(EXCERPTED PASSAGE):

The above is all a long-winded way of saying that I didn't cry when we saw how badly Appa was treated in his time away from Aang and his friends, nor did I cry when the gang was reunited.
But I wanted to.
"Appa's Lost Days," "Lake Laogai," and "The Earth King" are Avatar firing on all cylinders and driving toward what's sure to be a thrilling conclusion. "The Earth King," in particular, unfurls a whole host of terrific cliffhangers that establish a new status quo, then completely shatter it in the space of about two minutes. You think that Aang leaving for the Eastern Air Temple while Sokka and Katara head off to find their father will be the episode's ending, but then a bunch of other stuff happens.
Like Toph getting captured (though you probably saw that coming)! And then you see the Dai Li revealing they're still loyal to Long Feng. So maybe that will be where the episode ends? But then you learn Azula, Ty Lee, and Mai have disguised themselves as Kyoshi warriors, pledging their services to the Earth King. Just like that, everything you think you know about the show is shattered to pieces. I loved it.
One thing I love about Avatar's approach to serialization is that it consciously doesn't push too hard toward making you remember lots of bits and pieces of information. Yes, you can if you want to, but both the Guru Pathik and Kyoshi warrior story beats that close out "The Earth King" are set up in "Appa's Lost Days," while the fate of Jet in "Lake Laogai" is teased in "City of Walls and Secrets." The show makes a special point of calling these things out the first time through, too, so you have a good sense of what to pay attention to going forward. And it's always continuing its character serialization, even in very silly little side-plots like Iroh slowly raising through the ranks of Ba Sing Se's greatest tea merchants.

(SUPPLIED MATERIAL):
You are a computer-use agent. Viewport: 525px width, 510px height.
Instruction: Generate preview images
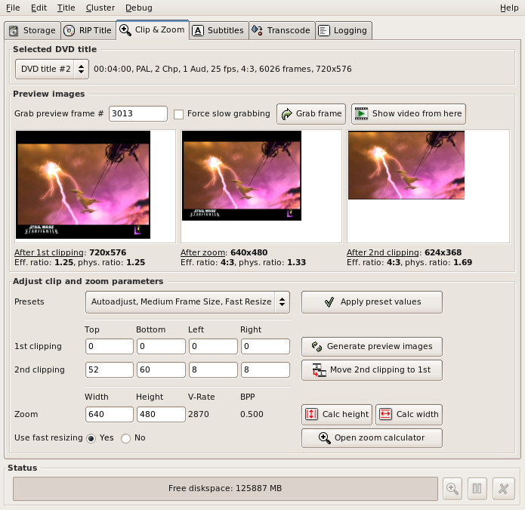372,346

(GOALS):
1. In the Avatar review, could you repeat the passage starting with "One thing I" and going on through "greatest tea merchants."?
2. According to the Avatar review, why doesn't the show's serialization force viewers to remember lots of bits and pieces of information? Answer in one to three sentences.

(RESPONSE LIST):
1.
One thing I love about Avatar's approach to serialization is that it consciously doesn't push too hard toward making you remember lots of bits and pieces of information. Yes, you can if you want to, but both the Guru Pathik and Kyoshi warrior story beats that close out "The Earth King" are set up in "Appa's Lost Days," while the fate of Jet in "Lake Laogai" is teased in "City of Walls and Secrets." The show makes a special point of calling these things out the first time through, too, so you have a good sense of what to pay attention to going forward. And it's always continuing its character serialization, even in very silly little side-plots like Iroh slowly raising through the ranks of Ba Sing Se's greatest tea merchants.

2. The show makes a special point of calling out its setups the first time they appear. That gives viewers a good sense of what to pay attention to going forward.